8. Same—homestead interest can be assigned under a petition for sale to pay debts—amendment. An estate of homestead, if not previously assigned, can be assigned in a proceeding under a petition to sell land to pay debts against the estate, and it is not nec*533essary that the petition request the assignment although it is the better practice, and the court may authorize an amendment for that purpose.

9. Same—when laches will not prevent Ming a petition to sell real estate—notice. The doctrine of laches will not preclude an administratrix de bonis non from filing a petition to sell the homestead of an intestate to pay debts more than twenty years after his death, where the petition is filed four years after the death of the widow and a year after the appointment of the administratrix; and an heir purchasing from the- widow is presumed to have notice of the liability of the estate for the debts of the ancestor after the termination of the widow’s homestead right.

Appeal from the Circuit Court of Fulton county; the Hon. G. W. Thompson, Judge, presiding.
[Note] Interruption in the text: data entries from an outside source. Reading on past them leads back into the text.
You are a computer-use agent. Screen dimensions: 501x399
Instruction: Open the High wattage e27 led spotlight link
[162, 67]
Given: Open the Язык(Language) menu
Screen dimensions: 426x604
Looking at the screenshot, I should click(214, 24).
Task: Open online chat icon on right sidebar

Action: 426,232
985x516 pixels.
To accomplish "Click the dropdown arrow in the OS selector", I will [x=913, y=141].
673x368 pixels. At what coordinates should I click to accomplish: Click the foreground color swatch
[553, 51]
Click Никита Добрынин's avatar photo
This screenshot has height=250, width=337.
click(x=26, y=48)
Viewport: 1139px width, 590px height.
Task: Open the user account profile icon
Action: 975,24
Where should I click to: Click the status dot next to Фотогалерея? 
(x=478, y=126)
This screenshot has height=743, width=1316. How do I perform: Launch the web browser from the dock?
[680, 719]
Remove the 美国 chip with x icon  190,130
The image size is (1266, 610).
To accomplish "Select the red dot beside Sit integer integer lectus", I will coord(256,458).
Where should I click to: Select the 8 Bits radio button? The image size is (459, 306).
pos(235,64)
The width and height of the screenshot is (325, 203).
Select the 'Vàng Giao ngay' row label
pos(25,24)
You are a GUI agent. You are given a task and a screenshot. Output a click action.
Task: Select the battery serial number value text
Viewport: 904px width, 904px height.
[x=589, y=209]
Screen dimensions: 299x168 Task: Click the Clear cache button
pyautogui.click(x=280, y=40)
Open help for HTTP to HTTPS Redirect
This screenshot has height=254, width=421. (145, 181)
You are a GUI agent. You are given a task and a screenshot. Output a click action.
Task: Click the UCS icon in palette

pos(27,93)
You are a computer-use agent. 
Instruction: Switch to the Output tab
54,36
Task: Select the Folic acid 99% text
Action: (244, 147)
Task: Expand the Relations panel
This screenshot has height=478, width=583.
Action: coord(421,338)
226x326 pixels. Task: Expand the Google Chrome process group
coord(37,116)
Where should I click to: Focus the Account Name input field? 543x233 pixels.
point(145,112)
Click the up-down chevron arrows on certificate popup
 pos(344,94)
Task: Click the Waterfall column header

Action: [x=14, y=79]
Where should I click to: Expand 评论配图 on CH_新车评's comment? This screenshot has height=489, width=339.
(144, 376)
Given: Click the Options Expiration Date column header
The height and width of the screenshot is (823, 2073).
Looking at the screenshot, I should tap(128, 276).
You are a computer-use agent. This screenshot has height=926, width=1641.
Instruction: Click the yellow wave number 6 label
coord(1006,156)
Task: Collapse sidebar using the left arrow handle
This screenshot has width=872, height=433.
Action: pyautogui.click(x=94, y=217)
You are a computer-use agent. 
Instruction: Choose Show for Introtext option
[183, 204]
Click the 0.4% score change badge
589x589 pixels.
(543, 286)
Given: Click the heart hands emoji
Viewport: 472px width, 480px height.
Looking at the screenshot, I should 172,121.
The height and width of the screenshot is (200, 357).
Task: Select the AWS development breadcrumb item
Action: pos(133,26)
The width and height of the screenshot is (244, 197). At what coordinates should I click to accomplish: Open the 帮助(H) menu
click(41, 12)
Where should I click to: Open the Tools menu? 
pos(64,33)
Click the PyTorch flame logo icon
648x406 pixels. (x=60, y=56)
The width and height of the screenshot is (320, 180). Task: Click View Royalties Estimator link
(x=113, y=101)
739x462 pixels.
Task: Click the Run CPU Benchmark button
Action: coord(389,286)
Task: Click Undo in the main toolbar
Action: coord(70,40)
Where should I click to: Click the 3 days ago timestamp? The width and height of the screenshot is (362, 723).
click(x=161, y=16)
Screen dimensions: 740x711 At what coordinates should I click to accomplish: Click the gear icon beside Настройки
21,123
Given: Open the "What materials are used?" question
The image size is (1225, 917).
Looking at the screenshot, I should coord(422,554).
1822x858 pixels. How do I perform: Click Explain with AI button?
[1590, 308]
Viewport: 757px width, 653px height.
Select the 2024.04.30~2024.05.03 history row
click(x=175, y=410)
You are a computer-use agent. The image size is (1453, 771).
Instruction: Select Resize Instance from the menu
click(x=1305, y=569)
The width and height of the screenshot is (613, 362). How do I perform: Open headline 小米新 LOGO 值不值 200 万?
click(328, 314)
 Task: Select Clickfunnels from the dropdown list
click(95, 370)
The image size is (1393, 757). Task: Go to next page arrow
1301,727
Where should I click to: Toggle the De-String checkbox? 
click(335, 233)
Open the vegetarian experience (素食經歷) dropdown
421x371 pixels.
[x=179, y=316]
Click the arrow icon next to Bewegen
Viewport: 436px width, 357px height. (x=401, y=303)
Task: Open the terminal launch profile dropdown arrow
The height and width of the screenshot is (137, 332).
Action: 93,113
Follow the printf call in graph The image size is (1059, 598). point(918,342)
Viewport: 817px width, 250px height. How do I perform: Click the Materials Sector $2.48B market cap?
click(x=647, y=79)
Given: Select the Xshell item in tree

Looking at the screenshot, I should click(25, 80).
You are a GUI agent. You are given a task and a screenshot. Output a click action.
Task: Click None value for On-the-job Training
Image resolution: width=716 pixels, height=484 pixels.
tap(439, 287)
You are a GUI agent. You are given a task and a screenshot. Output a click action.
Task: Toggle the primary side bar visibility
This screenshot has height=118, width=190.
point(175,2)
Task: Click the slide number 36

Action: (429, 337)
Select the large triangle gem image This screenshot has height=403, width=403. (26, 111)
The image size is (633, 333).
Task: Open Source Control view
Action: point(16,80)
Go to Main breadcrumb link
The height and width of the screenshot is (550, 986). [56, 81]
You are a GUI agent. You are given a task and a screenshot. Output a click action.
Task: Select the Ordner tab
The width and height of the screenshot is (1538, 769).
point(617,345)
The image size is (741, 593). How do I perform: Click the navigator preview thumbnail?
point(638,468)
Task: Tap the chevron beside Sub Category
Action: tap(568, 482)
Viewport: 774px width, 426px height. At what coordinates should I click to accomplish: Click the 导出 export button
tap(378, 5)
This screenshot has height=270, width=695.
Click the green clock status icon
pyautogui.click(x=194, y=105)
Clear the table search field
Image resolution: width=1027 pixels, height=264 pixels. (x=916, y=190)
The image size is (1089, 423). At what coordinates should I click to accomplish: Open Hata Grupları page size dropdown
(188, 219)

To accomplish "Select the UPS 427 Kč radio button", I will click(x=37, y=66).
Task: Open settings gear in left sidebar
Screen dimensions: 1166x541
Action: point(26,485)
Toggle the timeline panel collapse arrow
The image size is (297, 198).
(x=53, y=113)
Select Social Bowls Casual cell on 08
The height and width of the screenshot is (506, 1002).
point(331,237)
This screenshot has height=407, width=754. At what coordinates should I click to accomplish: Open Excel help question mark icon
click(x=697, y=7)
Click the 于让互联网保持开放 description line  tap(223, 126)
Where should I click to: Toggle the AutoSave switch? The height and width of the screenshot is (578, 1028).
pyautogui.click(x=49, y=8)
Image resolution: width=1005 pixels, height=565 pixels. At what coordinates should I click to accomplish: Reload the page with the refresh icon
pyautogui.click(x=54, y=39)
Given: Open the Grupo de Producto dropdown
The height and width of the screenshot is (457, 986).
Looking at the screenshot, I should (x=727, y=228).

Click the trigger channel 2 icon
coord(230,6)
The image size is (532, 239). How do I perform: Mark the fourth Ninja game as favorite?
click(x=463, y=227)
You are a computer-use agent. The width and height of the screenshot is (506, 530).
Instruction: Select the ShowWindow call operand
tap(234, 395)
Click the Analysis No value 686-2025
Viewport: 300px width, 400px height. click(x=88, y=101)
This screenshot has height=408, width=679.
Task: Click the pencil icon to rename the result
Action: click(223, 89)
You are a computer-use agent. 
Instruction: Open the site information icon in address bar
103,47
Harvey H. Atherton, for appellants.

W. Scott Edwards, and Marvin T. Robison, for appellee.

Mr. Justice Carter

delivered the opinion of the court:

This was a petition filed at the September term, 1917, of the circuit court of Fulton county by appellee, Nannie E. Howe, as administratrix de bonis non of the estate of Jacob Brown, deceased, to sell real estate to pay debts. After a hearing a decree was entered in said court in accordance with the prayer of the petition, ordering the sale of about three acres of land alleged to belong to said estate. From that decree this appeal was brought to this court.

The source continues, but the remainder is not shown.